In this exercise, return each entry exactly as given.
━━━ EXCERPTED RECORDS
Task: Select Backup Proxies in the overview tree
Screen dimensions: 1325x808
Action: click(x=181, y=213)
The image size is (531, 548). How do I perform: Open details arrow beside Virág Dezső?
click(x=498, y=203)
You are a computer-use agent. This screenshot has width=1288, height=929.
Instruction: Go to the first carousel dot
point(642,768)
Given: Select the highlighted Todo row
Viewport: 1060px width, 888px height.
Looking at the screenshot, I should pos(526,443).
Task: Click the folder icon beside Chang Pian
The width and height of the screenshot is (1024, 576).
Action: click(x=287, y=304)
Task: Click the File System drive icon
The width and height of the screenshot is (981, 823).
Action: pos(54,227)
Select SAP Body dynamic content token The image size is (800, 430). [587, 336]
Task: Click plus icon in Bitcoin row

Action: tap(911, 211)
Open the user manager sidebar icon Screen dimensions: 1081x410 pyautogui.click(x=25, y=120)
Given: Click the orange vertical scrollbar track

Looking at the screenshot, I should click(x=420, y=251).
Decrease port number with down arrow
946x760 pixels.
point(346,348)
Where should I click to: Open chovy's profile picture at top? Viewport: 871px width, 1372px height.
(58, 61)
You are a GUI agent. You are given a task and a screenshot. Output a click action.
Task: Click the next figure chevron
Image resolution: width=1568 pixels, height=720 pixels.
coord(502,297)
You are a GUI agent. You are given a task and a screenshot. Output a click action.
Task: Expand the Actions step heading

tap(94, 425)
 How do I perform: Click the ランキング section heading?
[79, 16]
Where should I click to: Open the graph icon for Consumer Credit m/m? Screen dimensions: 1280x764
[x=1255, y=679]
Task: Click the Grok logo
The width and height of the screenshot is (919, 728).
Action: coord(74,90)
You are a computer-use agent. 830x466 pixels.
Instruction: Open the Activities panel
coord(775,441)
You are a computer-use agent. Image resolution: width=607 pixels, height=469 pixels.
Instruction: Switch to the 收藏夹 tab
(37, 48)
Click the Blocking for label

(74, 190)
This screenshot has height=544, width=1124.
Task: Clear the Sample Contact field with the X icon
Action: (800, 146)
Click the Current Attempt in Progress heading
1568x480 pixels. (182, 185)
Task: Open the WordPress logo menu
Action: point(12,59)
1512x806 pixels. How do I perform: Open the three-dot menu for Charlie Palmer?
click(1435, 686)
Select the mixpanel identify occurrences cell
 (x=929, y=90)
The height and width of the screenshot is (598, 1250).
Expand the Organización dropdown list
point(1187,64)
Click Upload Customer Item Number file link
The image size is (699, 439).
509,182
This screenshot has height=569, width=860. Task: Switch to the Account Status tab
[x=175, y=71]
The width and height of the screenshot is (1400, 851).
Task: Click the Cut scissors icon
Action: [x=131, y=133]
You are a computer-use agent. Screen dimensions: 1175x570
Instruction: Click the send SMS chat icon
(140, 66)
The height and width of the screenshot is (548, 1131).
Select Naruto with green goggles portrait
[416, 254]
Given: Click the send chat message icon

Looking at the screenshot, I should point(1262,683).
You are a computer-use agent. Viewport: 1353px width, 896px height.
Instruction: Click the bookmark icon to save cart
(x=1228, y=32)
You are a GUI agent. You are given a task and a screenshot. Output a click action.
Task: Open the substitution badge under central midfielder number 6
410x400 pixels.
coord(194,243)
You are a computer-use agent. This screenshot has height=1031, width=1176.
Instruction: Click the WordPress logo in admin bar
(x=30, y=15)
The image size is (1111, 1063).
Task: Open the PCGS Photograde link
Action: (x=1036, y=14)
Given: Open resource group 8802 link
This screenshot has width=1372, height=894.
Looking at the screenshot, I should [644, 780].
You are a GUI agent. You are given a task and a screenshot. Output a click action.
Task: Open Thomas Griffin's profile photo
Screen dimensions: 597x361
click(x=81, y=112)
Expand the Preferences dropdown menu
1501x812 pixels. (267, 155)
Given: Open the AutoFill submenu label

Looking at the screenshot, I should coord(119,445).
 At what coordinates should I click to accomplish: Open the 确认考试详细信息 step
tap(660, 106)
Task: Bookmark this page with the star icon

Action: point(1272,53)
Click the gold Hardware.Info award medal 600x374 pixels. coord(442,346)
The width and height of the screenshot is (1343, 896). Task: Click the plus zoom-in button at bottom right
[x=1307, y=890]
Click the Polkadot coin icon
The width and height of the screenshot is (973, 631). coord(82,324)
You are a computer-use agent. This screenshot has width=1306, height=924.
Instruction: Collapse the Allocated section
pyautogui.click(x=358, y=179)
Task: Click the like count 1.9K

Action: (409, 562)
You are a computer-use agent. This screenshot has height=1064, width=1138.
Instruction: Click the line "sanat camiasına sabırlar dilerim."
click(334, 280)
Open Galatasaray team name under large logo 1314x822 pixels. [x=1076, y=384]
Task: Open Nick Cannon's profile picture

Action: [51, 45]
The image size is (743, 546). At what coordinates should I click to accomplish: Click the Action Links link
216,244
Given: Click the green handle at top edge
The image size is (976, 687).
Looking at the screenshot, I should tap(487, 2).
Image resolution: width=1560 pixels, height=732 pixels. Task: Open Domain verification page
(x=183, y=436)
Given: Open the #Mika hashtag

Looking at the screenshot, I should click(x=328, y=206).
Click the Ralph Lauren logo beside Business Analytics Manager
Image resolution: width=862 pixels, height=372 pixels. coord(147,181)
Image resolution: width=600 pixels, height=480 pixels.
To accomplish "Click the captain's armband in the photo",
━━━━━━
== RESULT ==
Task: Select Backup Proxies in the overview tree
Screen dimensions: 1325x808
Action: click(x=181, y=213)
The image size is (531, 548). How do I perform: Open details arrow beside Virág Dezső?
click(x=498, y=203)
You are a computer-use agent. This screenshot has width=1288, height=929.
Instruction: Go to the first carousel dot
point(642,768)
Given: Select the highlighted Todo row
Viewport: 1060px width, 888px height.
Looking at the screenshot, I should pos(526,443).
Task: Click the folder icon beside Chang Pian
The width and height of the screenshot is (1024, 576).
Action: click(x=287, y=304)
Task: Click the File System drive icon
The width and height of the screenshot is (981, 823).
Action: pos(54,227)
Select SAP Body dynamic content token The image size is (800, 430). [587, 336]
Task: Click plus icon in Bitcoin row

Action: tap(911, 211)
Open the user manager sidebar icon Screen dimensions: 1081x410 pyautogui.click(x=25, y=120)
Given: Click the orange vertical scrollbar track

Looking at the screenshot, I should click(x=420, y=251).
Decrease port number with down arrow
946x760 pixels.
point(346,348)
Where should I click to: Open chovy's profile picture at top? Viewport: 871px width, 1372px height.
(58, 61)
You are a GUI agent. You are given a task and a screenshot. Output a click action.
Task: Click the next figure chevron
Image resolution: width=1568 pixels, height=720 pixels.
coord(502,297)
You are a GUI agent. You are given a task and a screenshot. Output a click action.
Task: Expand the Actions step heading

tap(94, 425)
 How do I perform: Click the ランキング section heading?
[79, 16]
Where should I click to: Open the graph icon for Consumer Credit m/m? Screen dimensions: 1280x764
[x=1255, y=679]
Task: Click the Grok logo
The width and height of the screenshot is (919, 728).
Action: coord(74,90)
You are a computer-use agent. 830x466 pixels.
Instruction: Open the Activities panel
coord(775,441)
You are a computer-use agent. Image resolution: width=607 pixels, height=469 pixels.
Instruction: Switch to the 收藏夹 tab
(37, 48)
Click the Blocking for label

(74, 190)
This screenshot has height=544, width=1124.
Task: Clear the Sample Contact field with the X icon
Action: (800, 146)
Click the Current Attempt in Progress heading
1568x480 pixels. (182, 185)
Task: Open the WordPress logo menu
Action: point(12,59)
1512x806 pixels. How do I perform: Open the three-dot menu for Charlie Palmer?
click(1435, 686)
Select the mixpanel identify occurrences cell
 (x=929, y=90)
The height and width of the screenshot is (598, 1250).
Expand the Organización dropdown list
point(1187,64)
Click Upload Customer Item Number file link
The image size is (699, 439).
509,182
This screenshot has height=569, width=860. Task: Switch to the Account Status tab
[x=175, y=71]
The width and height of the screenshot is (1400, 851).
Task: Click the Cut scissors icon
Action: [x=131, y=133]
You are a computer-use agent. Screen dimensions: 1175x570
Instruction: Click the send SMS chat icon
(140, 66)
The height and width of the screenshot is (548, 1131).
Select Naruto with green goggles portrait
[416, 254]
Given: Click the send chat message icon

Looking at the screenshot, I should point(1262,683).
You are a computer-use agent. Viewport: 1353px width, 896px height.
Instruction: Click the bookmark icon to save cart
(x=1228, y=32)
You are a GUI agent. You are given a task and a screenshot. Output a click action.
Task: Open the substitution badge under central midfielder number 6
410x400 pixels.
coord(194,243)
You are a computer-use agent. This screenshot has height=1031, width=1176.
Instruction: Click the WordPress logo in admin bar
(x=30, y=15)
The image size is (1111, 1063).
Task: Open the PCGS Photograde link
Action: (x=1036, y=14)
Given: Open resource group 8802 link
This screenshot has width=1372, height=894.
Looking at the screenshot, I should [644, 780].
You are a GUI agent. You are given a task and a screenshot. Output a click action.
Task: Open Thomas Griffin's profile photo
Screen dimensions: 597x361
click(x=81, y=112)
Expand the Preferences dropdown menu
1501x812 pixels. (267, 155)
Given: Open the AutoFill submenu label

Looking at the screenshot, I should coord(119,445).
 At what coordinates should I click to accomplish: Open the 确认考试详细信息 step
tap(660, 106)
Task: Bookmark this page with the star icon

Action: point(1272,53)
Click the gold Hardware.Info award medal 600x374 pixels. coord(442,346)
The width and height of the screenshot is (1343, 896). Task: Click the plus zoom-in button at bottom right
[x=1307, y=890]
Click the Polkadot coin icon
The width and height of the screenshot is (973, 631). coord(82,324)
You are a computer-use agent. This screenshot has width=1306, height=924.
Instruction: Collapse the Allocated section
pyautogui.click(x=358, y=179)
Task: Click the like count 1.9K

Action: (409, 562)
You are a computer-use agent. This screenshot has height=1064, width=1138.
Instruction: Click the line "sanat camiasına sabırlar dilerim."
click(334, 280)
Open Galatasaray team name under large logo 1314x822 pixels. [x=1076, y=384]
Task: Open Nick Cannon's profile picture

Action: [51, 45]
The image size is (743, 546). At what coordinates should I click to accomplish: Click the Action Links link
216,244
Given: Click the green handle at top edge
The image size is (976, 687).
Looking at the screenshot, I should tap(487, 2).
Image resolution: width=1560 pixels, height=732 pixels. Task: Open Domain verification page
(x=183, y=436)
Given: Open the #Mika hashtag

Looking at the screenshot, I should click(x=328, y=206).
Click the Ralph Lauren logo beside Business Analytics Manager
Image resolution: width=862 pixels, height=372 pixels. coord(147,181)
Image resolution: width=600 pixels, height=480 pixels.
To accomplish "Click the captain's armband in the photo",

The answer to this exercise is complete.